A year ago today I ran the Hackney Half Marathon – my first race at that distance (actually only my second true race at any distance). I was fit – a week before I’d done the Finsbury Park Parkrun in 23 minutes and 17 seconds, a PB I am yet to beat. I felt great at the start and ran fast – too fast, as I even knew at the time but couldn’t get myself to slow down properly. I ran the first 10km in what was, until a month ago, my PB. If I had kept that up I’d have finished somewhere at around 1 hour 50 minutes.
By 15km I was slowly badly, by 17km I was desperate. By 19km I could run no more and was walking. I did run most of the last 1000 metres and I certainly ran over the line, but I was in a terrible state and nearly fainted.
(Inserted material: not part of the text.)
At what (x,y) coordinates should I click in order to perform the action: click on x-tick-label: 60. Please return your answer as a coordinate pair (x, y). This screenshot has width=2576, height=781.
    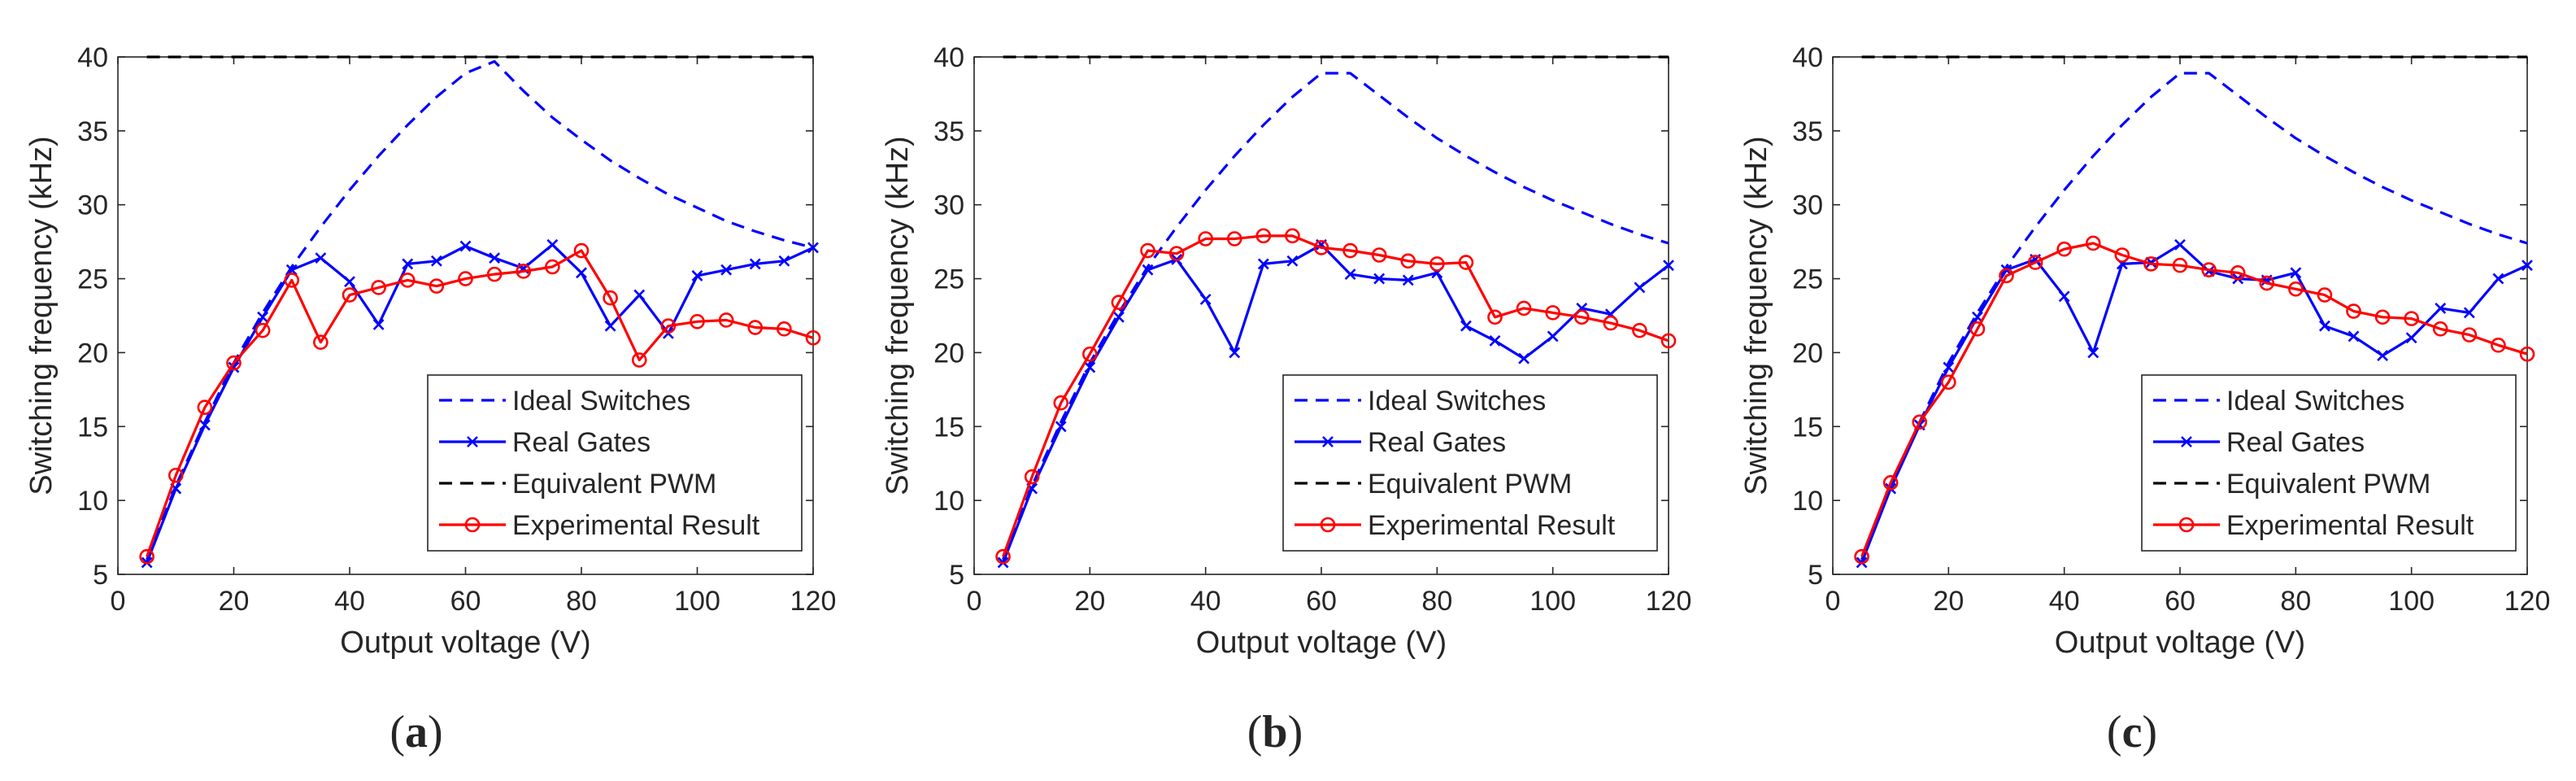
    Looking at the image, I should click on (1322, 602).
The finishing time – 2 hours 15 minutes – was a real disappointment, but at least I had done it. But never again, surely.
My second run at this distance was the Royal Parks Half Marathon last October. For the first 10km I followed the 1 hour 55 minutes pacer but after that I couldn’t keep up – I had not prepared as well for this race as the Hackney half and that fundamental lack of fitness had let me down, but still I wasn’t doing too badly.
Coming into the final mile both my legs buckled. I knew I had to walk. After a few hundred metres I tried running again only to get a very painful attack of cramp. I walked to about the 800 metres-to-go mark and started running again, slowly. I made it over the line. But whereas I’d got to 20k in 2 hours and a minute, it was 2 hours and 12 minutes before I finished.
And now I had really injured myself quite badly. Not badly as in get to hospital but badly as in blisters on both feet (don’t rely on Nike’s running socks), bad chafing – something like this – fixes that and most seriously of all, I had very painful Achilles’s Tendons. I didn’t run again at all for two weeks and, effectively, my 2014 running season was over.
Roll around 2015 and two big pieces of technology come into my life. Firstly the Garmin Forerunner 10 – a simple but very easy to use runners’ watch which meant I could really judge my pace properly and then, perhaps even more importantly, a Karrimor Roller which has worked wonders on my legs and hence my Achilles’s Tendons.
So, last week I ran the St. Albans Half Marathon. I had a realistic target – a 5′ 50″ per kilometre pace – and a means to judge whether I was hitting it or not. That wouldn’t take me under two hours, but it would take me close and it was realistic and achievable on what was a very tough course. I prepared properly – tapering even when I wanted to run. And I did it: 2 hours, 3 minutes and 34 seconds – a 5′ 50″ pace.
I still made mistakes – too fast (about 5′ 40″ pace) for much of the start and running the end in a semi-zombified state due to, fundamentally, mental weakness. But it was good.
Even better – I’ve run 30km in the last week – so no injuries.